Your task:
Copy the part of the data that opens with the line containing "Image resolution: width=1568" and runs through the end, swapping "denim jacket" for "leather coat" and keeping everything else the same. Leave out the pictures.

Records to process:
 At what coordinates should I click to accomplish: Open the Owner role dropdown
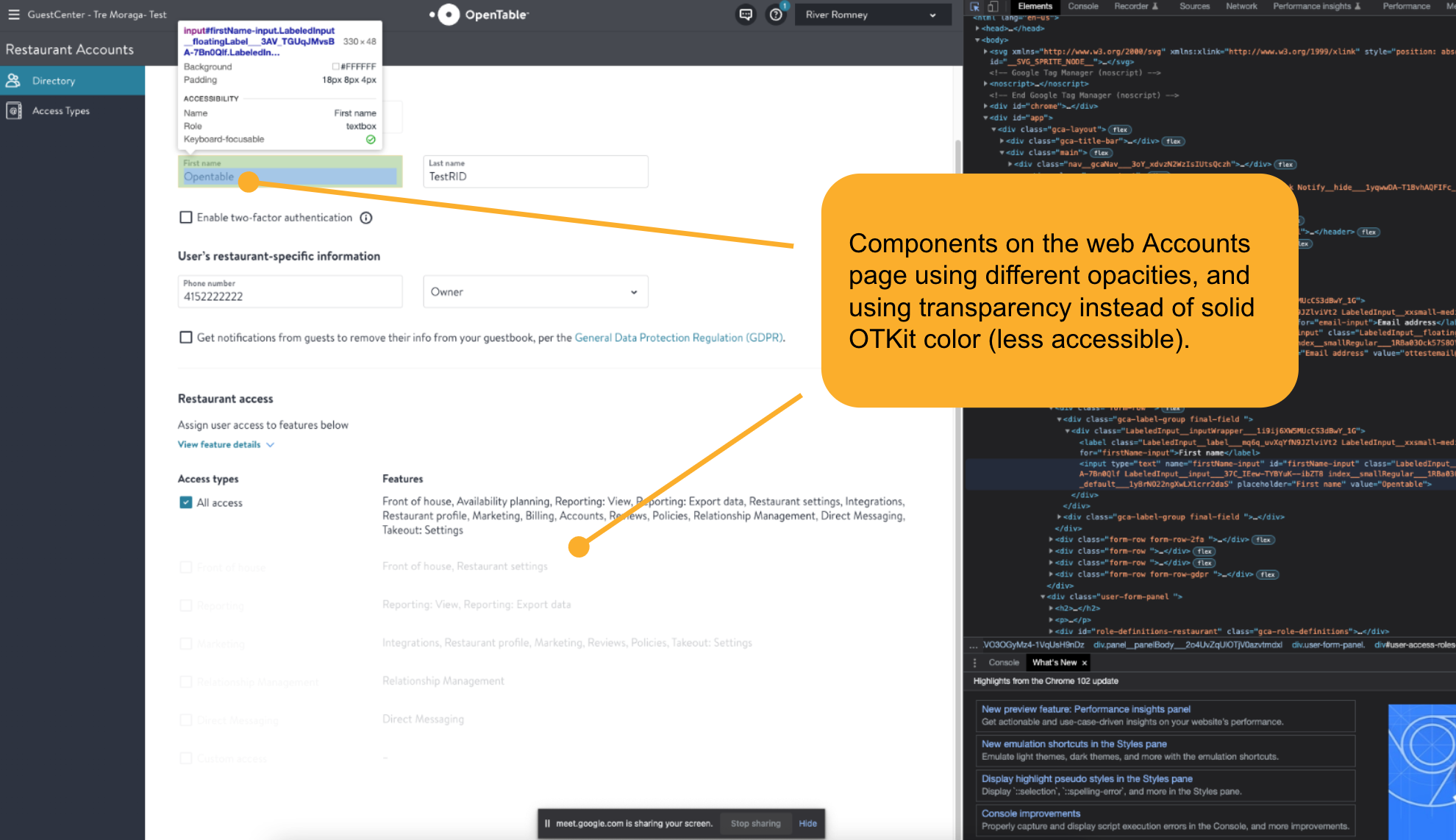(535, 292)
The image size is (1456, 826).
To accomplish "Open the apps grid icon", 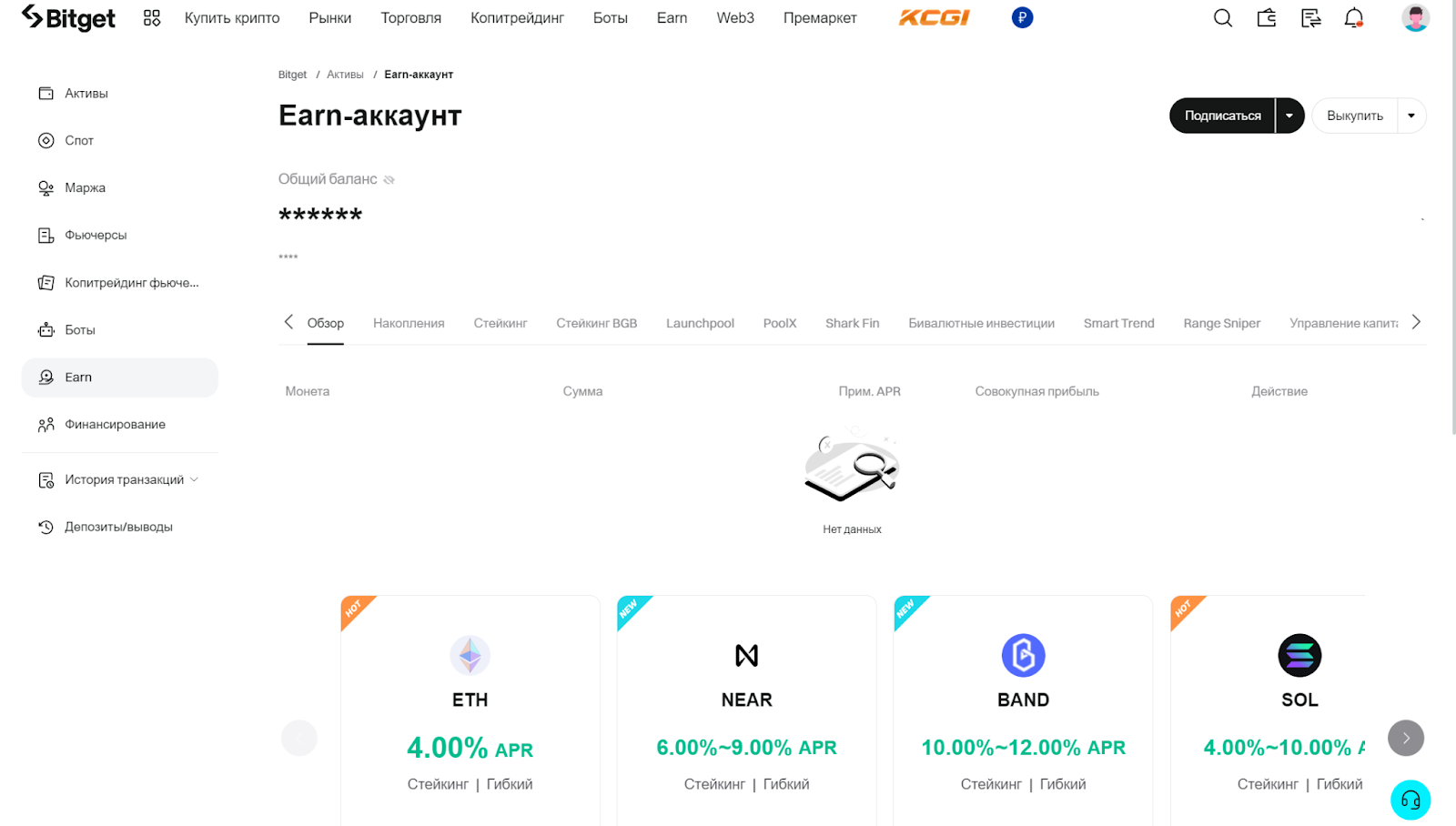I will [x=152, y=18].
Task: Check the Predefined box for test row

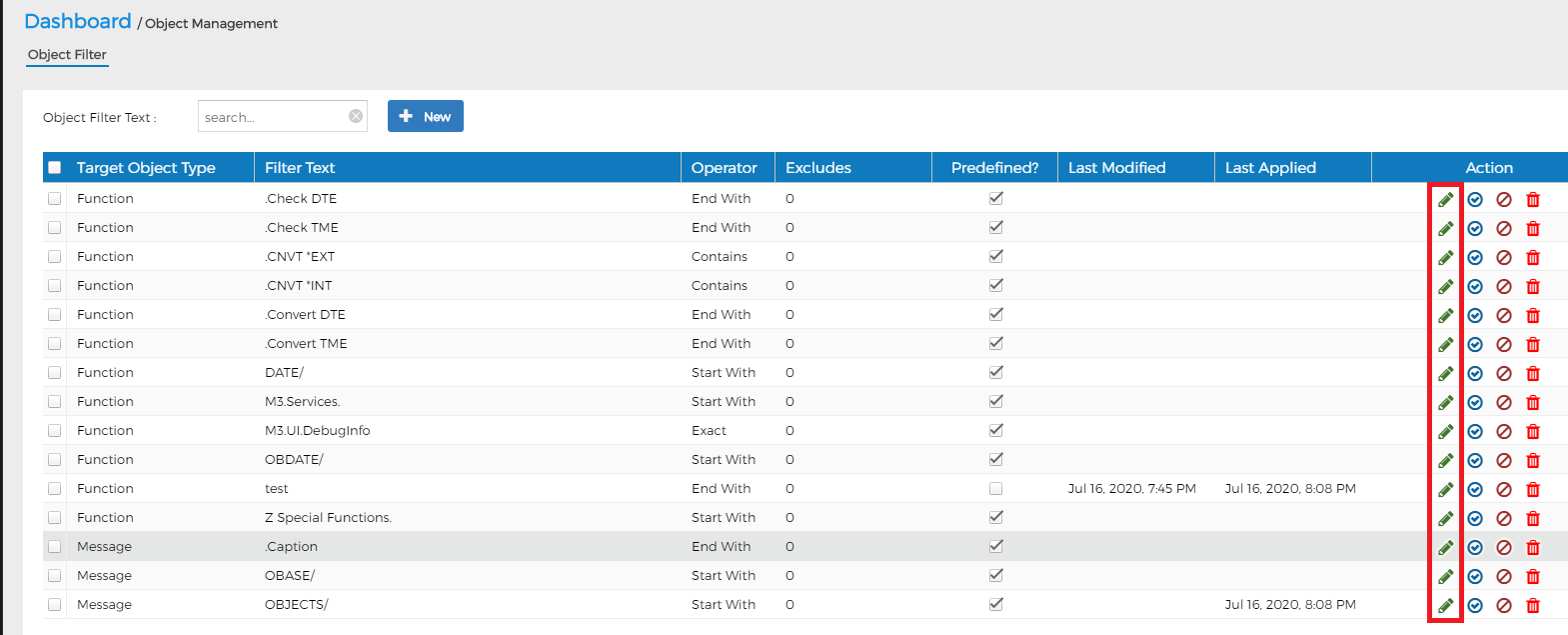Action: [x=995, y=489]
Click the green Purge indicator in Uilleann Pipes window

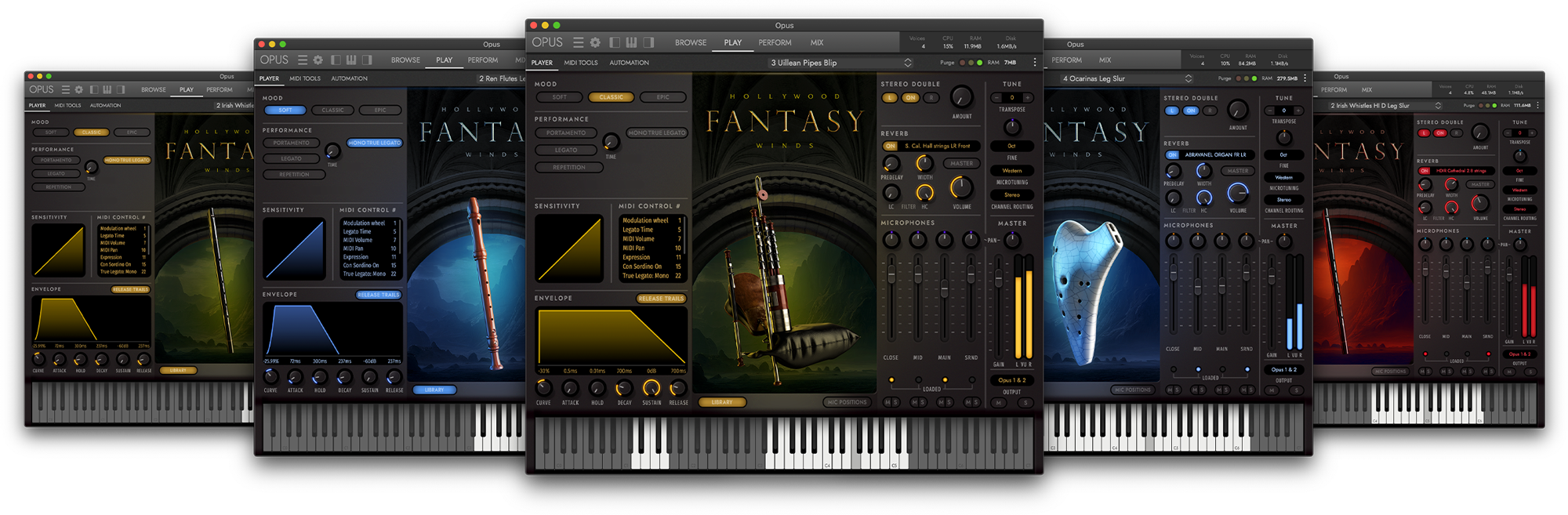point(979,63)
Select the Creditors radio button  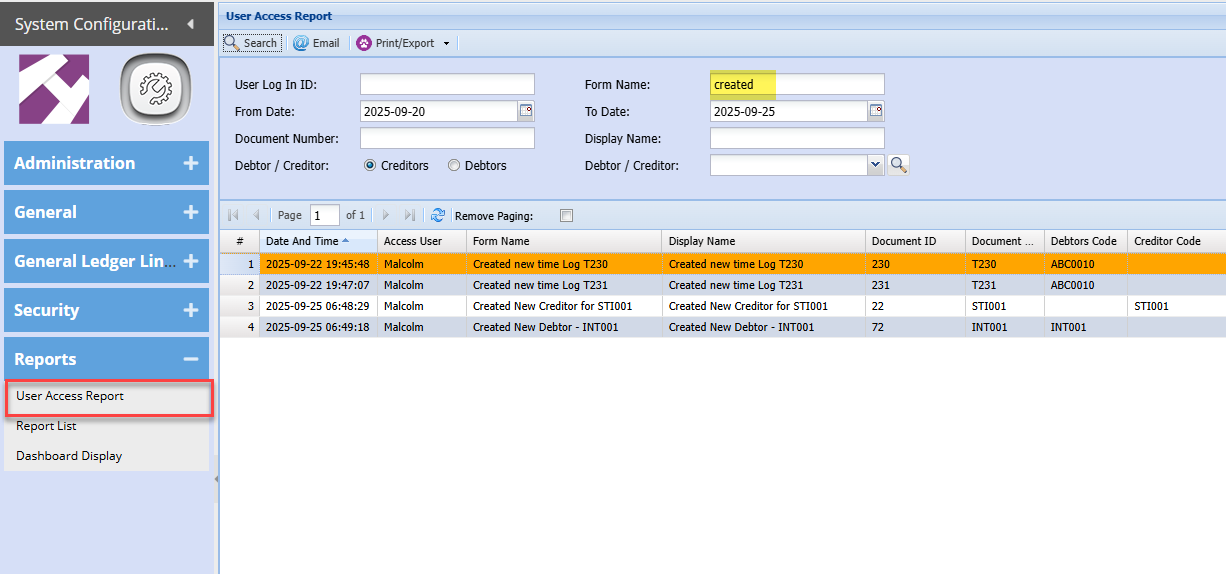point(370,166)
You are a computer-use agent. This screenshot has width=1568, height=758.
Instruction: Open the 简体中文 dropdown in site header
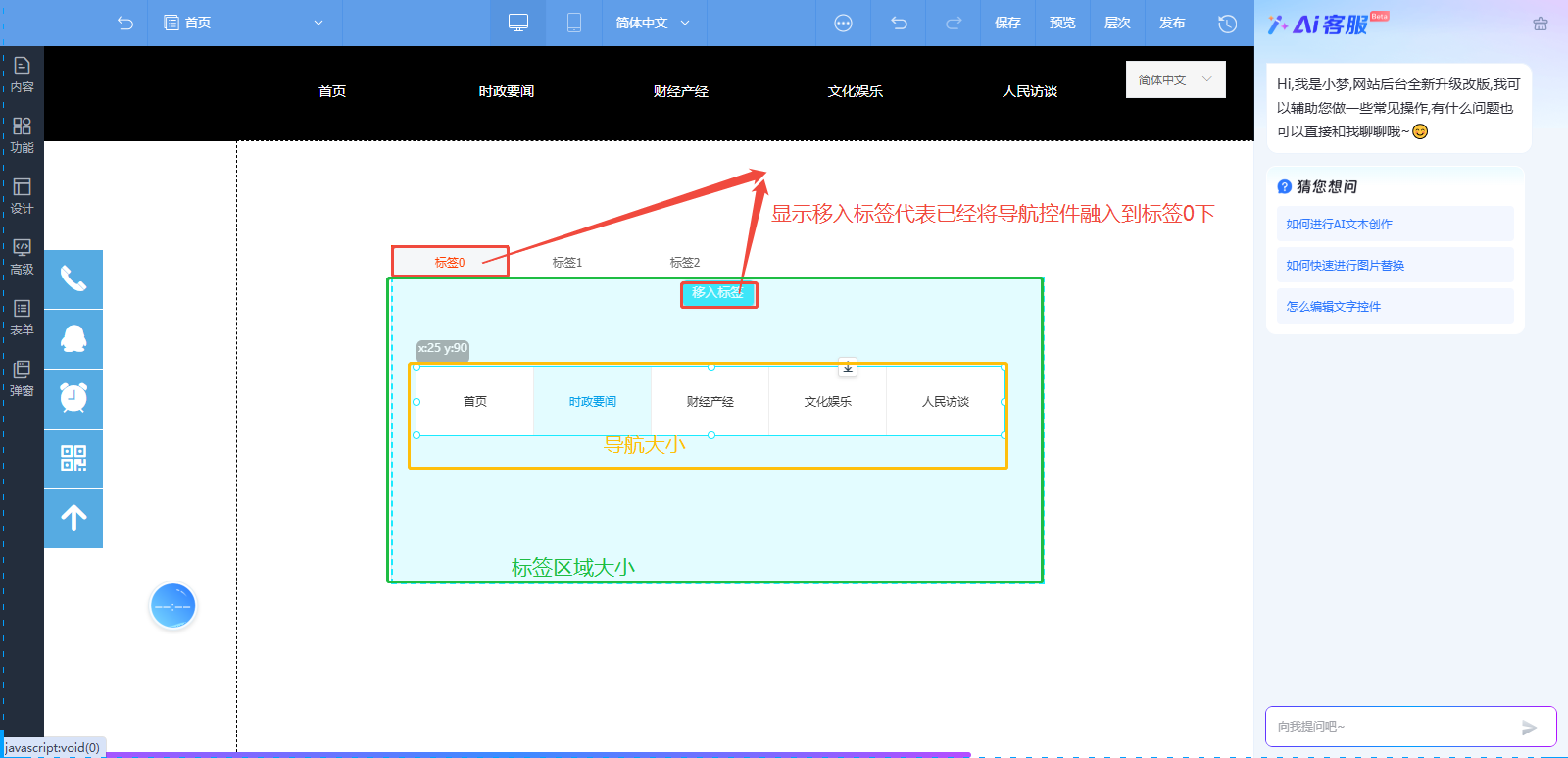pyautogui.click(x=1175, y=79)
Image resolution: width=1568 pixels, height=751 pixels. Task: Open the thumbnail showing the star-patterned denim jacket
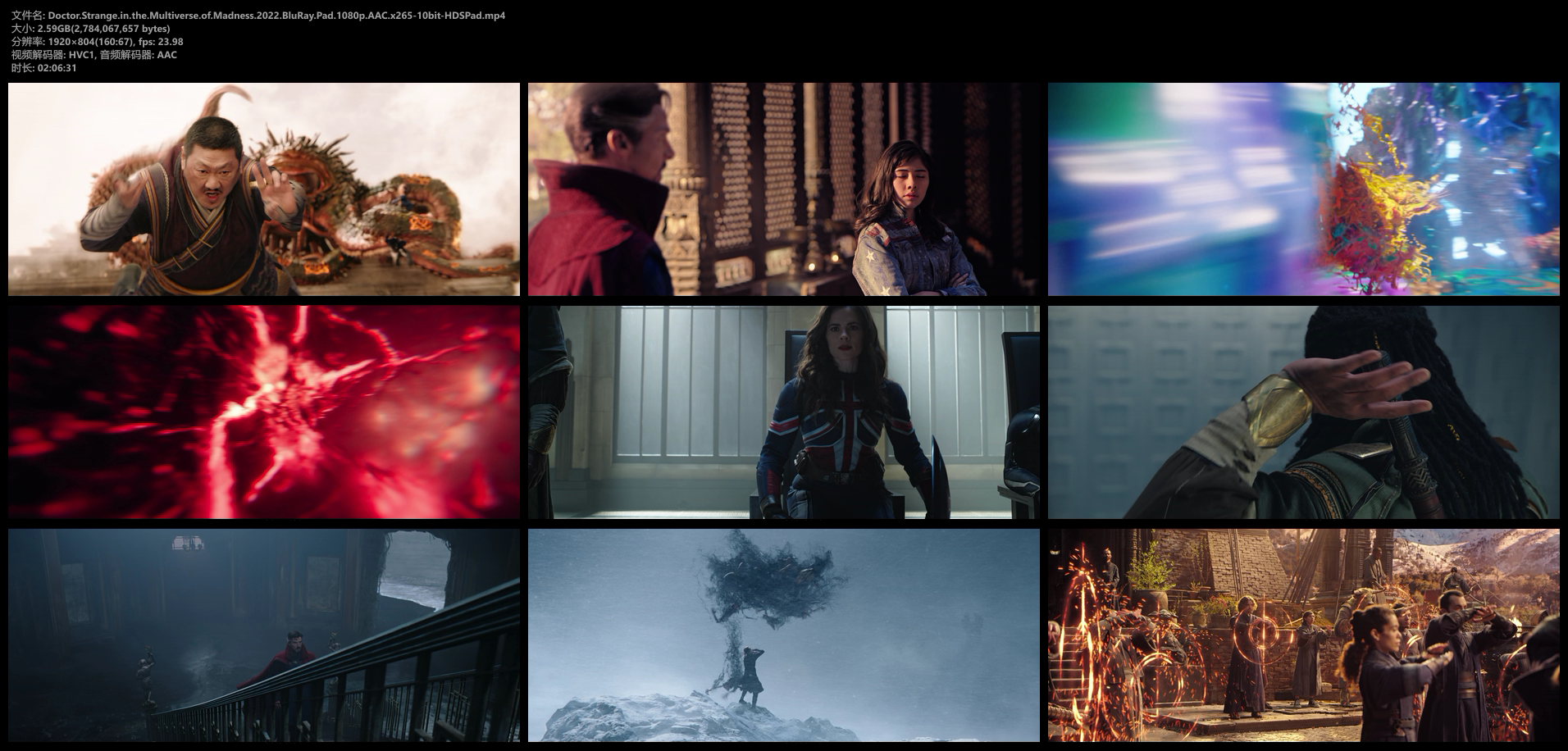click(x=783, y=189)
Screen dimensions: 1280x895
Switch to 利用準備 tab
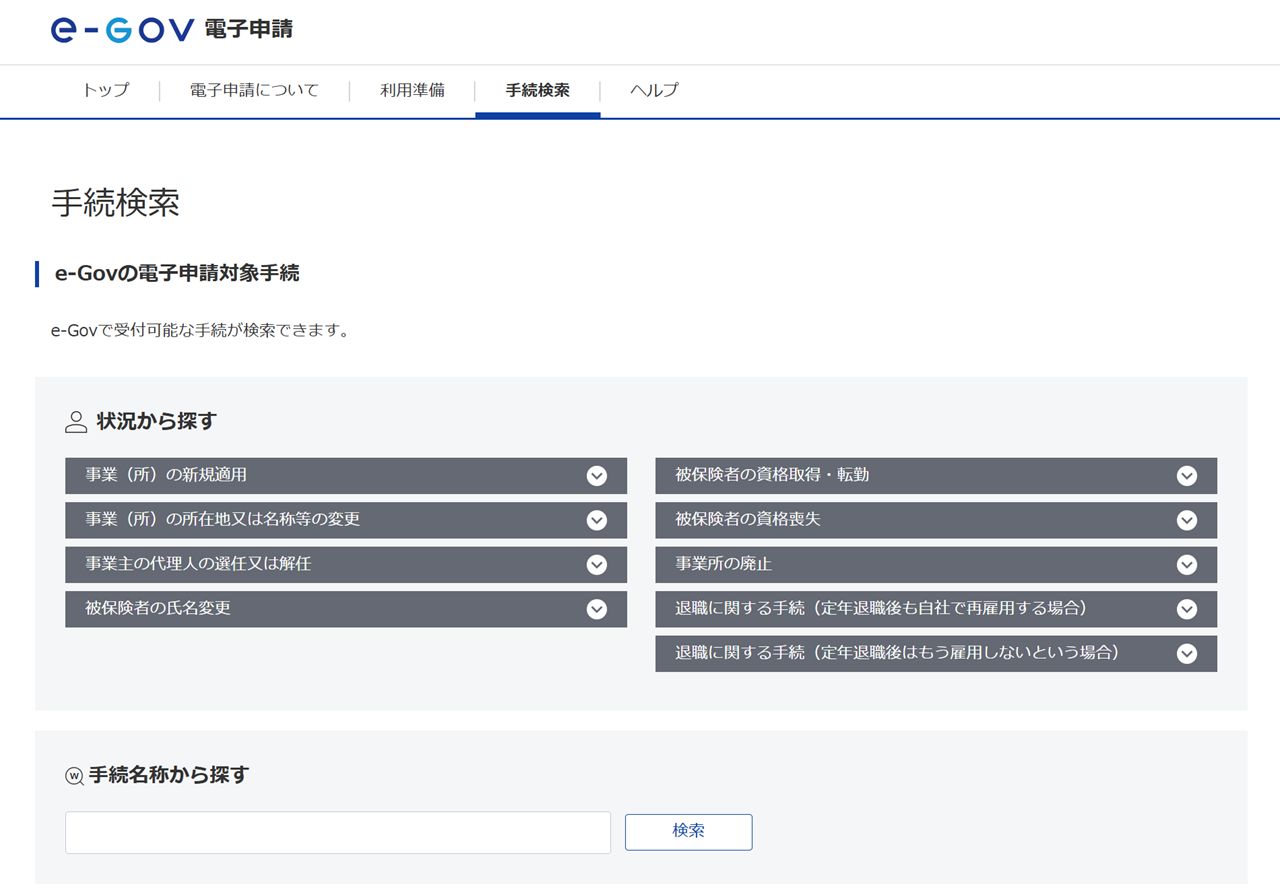click(x=412, y=91)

Answer:
Image resolution: width=1568 pixels, height=751 pixels. Task: Open the thumbnail showing the star-patterned leather coat
click(x=783, y=189)
Screen dimensions: 1280x895
Switch to 利用準備 tab
click(x=412, y=91)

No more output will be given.